En réplique à l’insolence de Tom Malinowski, secrétaire d’Etat adjoint américain, chargé de la démocratie, des droits de l’homme et du travail, le ministère bahreïni des Affaires étrangères l’a jugé, lundi 7 juillet 2014, « persona non grata », en lui demandant de « quitter immédiatement » le pays.
Les autorités bahreïnies ont dénoncé le fait que Tom Malinowski se soit « ingéré dans les affaires intérieures de Bahreïn » en rencontrant « un parti en particulier au détriment d'autres interlocuteurs », selon un communiqué publié par l'agence BNA. Le parti en question est Al-Wafek, qui représente l’opposition chiite.

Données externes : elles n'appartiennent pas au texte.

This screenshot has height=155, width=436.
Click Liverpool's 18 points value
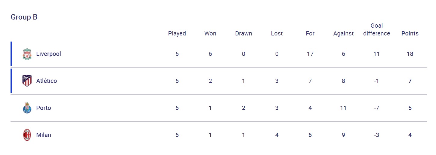pyautogui.click(x=410, y=54)
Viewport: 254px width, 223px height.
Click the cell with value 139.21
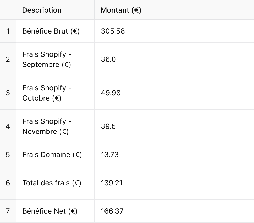coord(112,183)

Sûre de son bon droit de s’immiscer dans les affaires intérieures du Bahreïn, sous le prétexte habituel des droits de l’homme, la porte-parole du Département d’Etat américain, Jen Psaki, a répliqué que Tom Malinowski « est à Bahreïn et reste à Bahreïn », ajoutant qu’il est « en visite pour affirmer et renforcer les liens bilatéraux, et soutenir les efforts de réformes du roi » !

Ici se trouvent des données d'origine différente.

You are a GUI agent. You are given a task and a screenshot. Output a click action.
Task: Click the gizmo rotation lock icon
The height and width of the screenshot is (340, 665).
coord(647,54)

Qu’importe si la déclaration du Bahreïn, qui abrite pourtant le quartier général de la cinquième flotte américaine, ait été suivie d’effet ou non. La morale ici est dans l’audace diplomatique d’un minuscule émirat, qui s’est senti offensé par l’attitude pour le moins arrogante d’un haut responsable américain, venu enseigner aux « bédouins » ce qu’est la « civilisation ».

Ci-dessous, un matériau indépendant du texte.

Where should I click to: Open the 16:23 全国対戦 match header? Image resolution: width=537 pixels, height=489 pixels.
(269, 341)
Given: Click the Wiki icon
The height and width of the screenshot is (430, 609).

Ce qui est offensant pour un Bahreïni est jugé « normal » pour un Tunisien, qui se croit pourtant supérieur à ces gens du Golfe et même à ses voisins Maghrébins, par son « Histoire », par sa « culture », par sa « fierté » et par sa « dignité » ! C’est ce complexe de supériorité et cette fierté illusoire et trompeuse qui sont au cœur de la tragédie tunisienne. C’est sur ce complexe que certains médias occidentaux ont joué pour flatter l’égo tunisien, l’hypertrophier et le galvaniser en vue de provoquer la « révolution » bouazizienne, propédeutique à une destruction programmatique du monde arabe.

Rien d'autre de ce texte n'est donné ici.